SOURCE DATA:
● ● ● ● ●

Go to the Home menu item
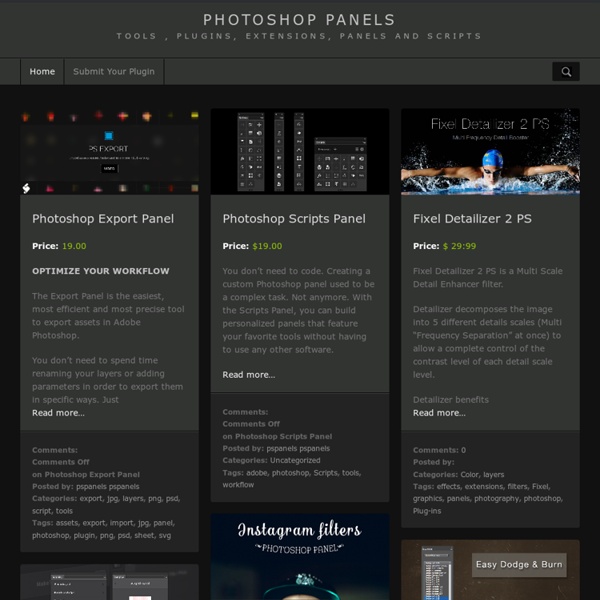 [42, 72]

● ● ● ● ●

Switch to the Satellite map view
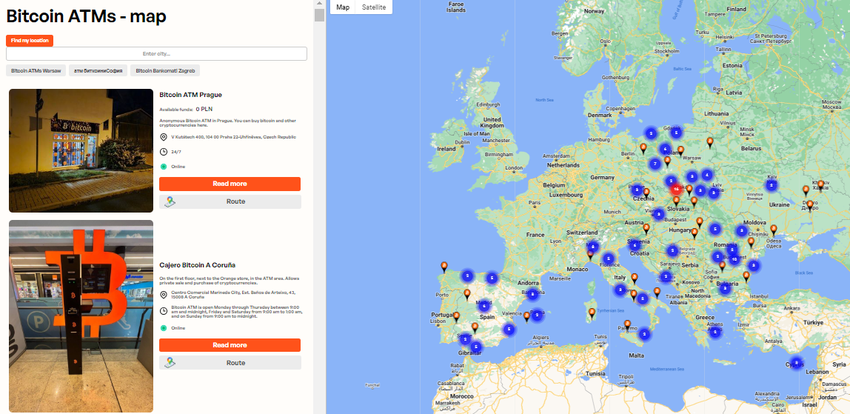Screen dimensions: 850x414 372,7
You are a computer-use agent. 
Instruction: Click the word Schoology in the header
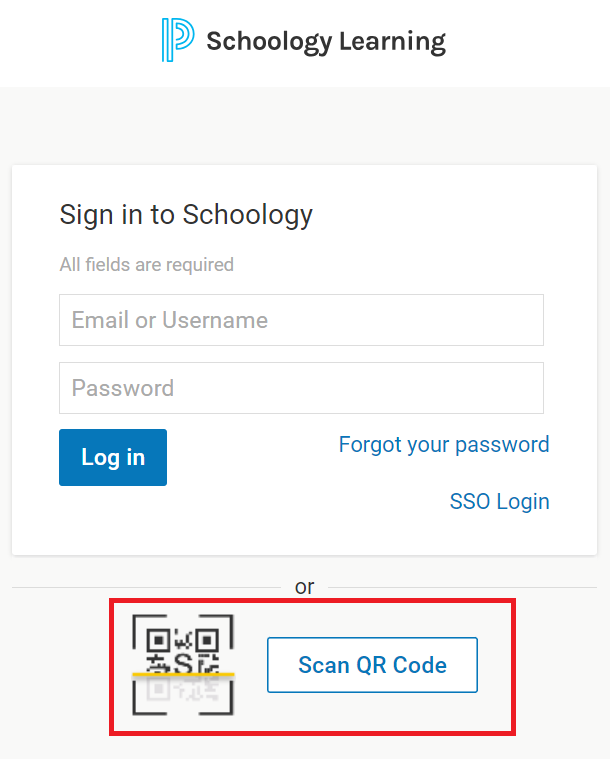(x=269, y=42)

● ● ● ● ●

WORK TO DO:
Reproduce the entries starting at the line that contains "You are a computer-use agent." and ending at the line that contains "(x=269, y=42)", swapping "header" for "banner" and keeping everything else the same. Leave the pictures out of your answer.

ANSWER FOR THIS EXERCISE:
You are a computer-use agent. 
Instruction: Click the word Schoology in the banner
(x=269, y=42)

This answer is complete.